We Are But A Mist
AM Psalm 105:1-22 • PM Psalm 105:23-45
Mal. 2:1-16 • James 4:13-5:6 • Luke 17:20-37
I love spending time with my Muslim granddaughter, Mariam, and her family back home in Memphis. There is a familiar phrase I hear them say often when speaking in Arabic:
Inshallah
ان شاء الله
When I tell my granddaughter’s family I had a good visit and will see them again soon they always say Inshallah when wishing me a safe journey home. When I was with my granddaughter, Mariam recently for the birth of her child, I heard Inshallah spoken many times by family members throughout her labor.
Inshallah means “if God wills.” It falls off the breath of my Muslim family at the end of every future hope.
Inshallah requires us to embrace the possibility that we might not realize our hopes, that what we can envision for our lives cannot be compared with that which God plans. Understanding inshallah requires humble patience as God’s will is manifest. It demands a suspension of the ego in the face of cosmic forces and provides a little order to what can be a chaotic life—knowing that you are on the path you are supposed to be on, whether or not it’s what you expected.
Part of today’s epistle reading in James is exactly the same for Christians as the reading in the Koran is for Muslims. Both readings remind us that we are in God’s hands.
I am always excited when I am able to share with my granddaughter the similarities in each of our faiths: hers Muslim, mine Christian.

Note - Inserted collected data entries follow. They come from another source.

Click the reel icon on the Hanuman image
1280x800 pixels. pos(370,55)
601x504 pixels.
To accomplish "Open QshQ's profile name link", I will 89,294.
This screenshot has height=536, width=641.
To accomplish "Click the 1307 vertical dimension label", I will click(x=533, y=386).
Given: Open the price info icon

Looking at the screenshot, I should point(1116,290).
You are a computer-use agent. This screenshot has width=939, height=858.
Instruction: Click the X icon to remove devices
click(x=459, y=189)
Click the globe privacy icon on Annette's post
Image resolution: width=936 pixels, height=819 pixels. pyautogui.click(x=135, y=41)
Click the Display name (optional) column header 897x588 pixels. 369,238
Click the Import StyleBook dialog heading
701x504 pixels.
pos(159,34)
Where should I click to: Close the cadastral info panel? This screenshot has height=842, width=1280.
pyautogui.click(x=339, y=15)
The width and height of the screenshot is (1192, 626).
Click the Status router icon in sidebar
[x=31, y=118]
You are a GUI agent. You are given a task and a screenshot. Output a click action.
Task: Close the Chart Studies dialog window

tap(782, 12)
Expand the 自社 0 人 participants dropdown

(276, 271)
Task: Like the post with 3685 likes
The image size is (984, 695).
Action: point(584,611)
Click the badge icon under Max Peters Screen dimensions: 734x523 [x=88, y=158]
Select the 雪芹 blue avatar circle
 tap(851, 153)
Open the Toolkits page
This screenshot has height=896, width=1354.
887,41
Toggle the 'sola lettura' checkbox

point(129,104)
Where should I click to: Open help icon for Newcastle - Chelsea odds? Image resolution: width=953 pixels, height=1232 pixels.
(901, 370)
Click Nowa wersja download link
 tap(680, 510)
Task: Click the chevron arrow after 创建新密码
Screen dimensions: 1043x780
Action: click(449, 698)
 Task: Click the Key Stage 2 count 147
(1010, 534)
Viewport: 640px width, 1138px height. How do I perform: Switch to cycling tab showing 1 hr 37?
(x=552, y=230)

James 5:13-15 Come now, you who say “Today or tomorrow we will go to such and such a town and spend a year there, doing business and making money.” Yet you do not even know what tomorrow will bring. What is your life? For you are a mist that appears for a little while and then vanishes. Instead you ought to say, “If the Lord wishes, we will live and do this or that.’”
18:23-24 Koran And never say of anything, “I will definitely do this tomorrow,” without adding, “if Allah so wills!” But if you forget, then remember your Lord, and say, “I trust my Lord will guide me to what is more right than this.”
Written by Kathy McGregor
…who hopes to visit her granddaughter and great grandsons again soon if the Lord wishes, inshallah.